The strategic objectives of nonviolent actions are four-fold. They can
disrupt normal functioning in a city, region or country, thereby making
business as usual impossible. Under Augusto Pinochet's brutal regime in
Chile, the opposition called for a slow-down, and the designated day the
majority of Santiago's residents walked at half speed and drove at half
speed, and thus told the generals that they'd had enough - without putting
a single person at risk.

A Burmese exile with sources inside Myanmar reported that activists there
are "calling for noncooperation with the regime and for non-attendance of
factories and offices."

Nonviolent actions, as Thomas Schelling, a Nobel laureate in economics,
pointed out 30 years ago, can also deny an oppressor what it needs, such
as money, food, supplies or manpower.

During the popular revolt against Ferdinand Marcos in the Philippines, the
public withdrew its money from banks associated with the regime and
stopped paying utility bills. This put real pressure on a cash-starved,
mismanaged economy. Marcos needed money because repression does not come
free. It costs huge sums to feed, transport and arm soldiers, as well as
to buy the loyalty of the top brass and the inner circle.

Nonviolent strategies and action can also undermine the oppressor's
pillars of support - the institutions and groups it needs to retain
control - including the police and military. A Burmese exile reports
hearing that Burmese soldiers are not fully obeying orders and that some
are going AWOL, and that a rift has apparently developed between the two
top generals in the ruling "State Peace and Development Council."

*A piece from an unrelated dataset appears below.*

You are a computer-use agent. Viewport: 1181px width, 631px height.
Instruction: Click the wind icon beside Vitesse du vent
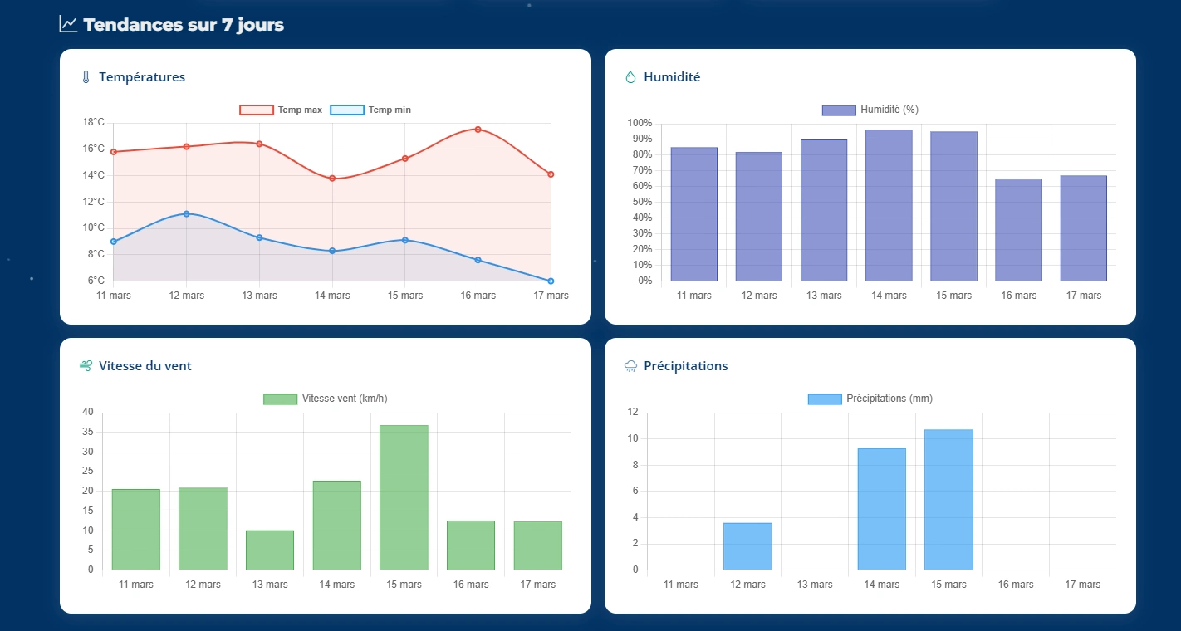[85, 366]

A lesson from past nonviolent struggles is the importance of communicating
a vision of society based on justice, not revenge, which includes a place
for those who defect from the oppressor's side.

Finally, nonviolent actions can themselves attract people to the
opposition. A growing number of Myanmar's residents have been turning off
their televisions, and even lights, when the regime's nightly newscast
begins, thereby signaling support for the opposition and disgust for the
government.

So if the generals wanted quiet, they got it - a quiet mobilization with a
potential to grow. Such was the case in Turkey in 1997, when a protest
against corruption that began with people turning off lights ended up with
demonstrations by 30 million.

While in prison, the Reverend. Martin Luther King Jr. wrote: "We know
through painful experience that freedom is never given by the oppressor;
it must be demanded by the oppressed." In Burma, thousands have been doing
and continue to do just that.

Shaazka Beyerle is senior advisor at the International Center on
Nonviolent Conflict. Cynthia Boaz is assistant professor of political
science and international studies at the State University of New York at
Brockport.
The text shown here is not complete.